The nostalgic melodies at work in Britlin’s aiming to conjure the past do not sound remotely like those spookily drifting miasmas of The Caretaker for example, his distortions of 1930s dance hall tunes, nor do they resemble the out of kilter strangeness of Ghostbox productions. No, the specific soundtrack to Britlin’s is to be found on the Bell Records label perhaps, or Chinn and Chapman stuff like The Sweet from the 1970s – specifically their smash hit ‘Blockbuster’. The faded patina of Glam Rock haunts King’s revisions. King had worked previously with the best band of the 1990s – Earl Brutus – his designs chiming with their manic glitter stomp. His cheeky tribute to them here – You Are Your Own Reaction (2018) – references a line in their anthemic masterpiece – ‘The SAS and the Glam that Goes with It’ from the album Tonight You Are The Special One (1998). This work is an installation where the floor to ceiling windows at Firstsite are subversively transformed – stained glass style – by brightly coloured vinyl coatings. Scarlet, rapeseed yellow, apple green and cobalt blue panes cast a deliberately archaic, reactionary, ecclesiastical air onto architect Rafael Viñoly’s ‘post-postmodern’ surfaces.
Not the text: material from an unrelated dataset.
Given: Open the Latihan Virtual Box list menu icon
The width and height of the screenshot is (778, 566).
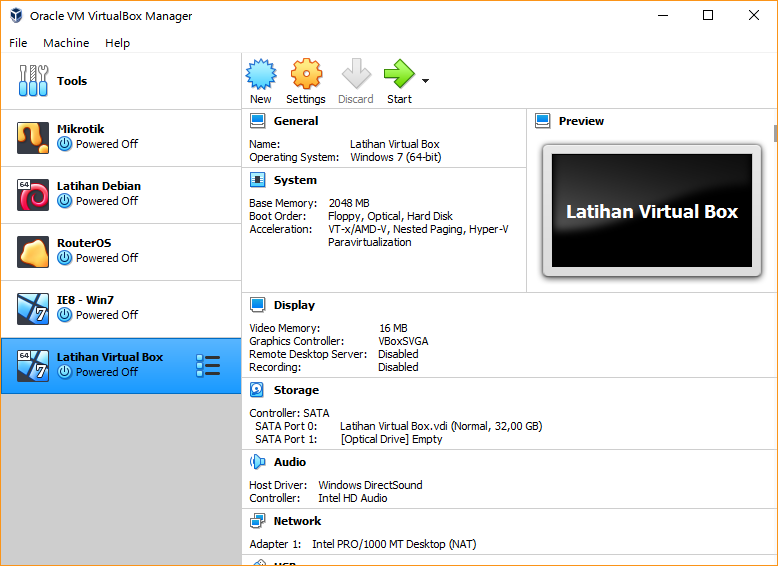Looking at the screenshot, I should tap(208, 365).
The Britlin’s project is a sardonic take on the fantastical delusions of Faragism. King knows that irony, as Czeslaw Miłosz wrote, is the glory of slaves and knows too that right now the British may be staring at social/cultural crucifixion. Right now it is no comfort to say to each other that we are all Spartacus. King’s ideas for revived holiday parks and new New Towns are a distorting funfair mirror reflecting the desires of the Murdoch maddened mob; a sad and lost Britain where people seem content to die on those knobbly knees.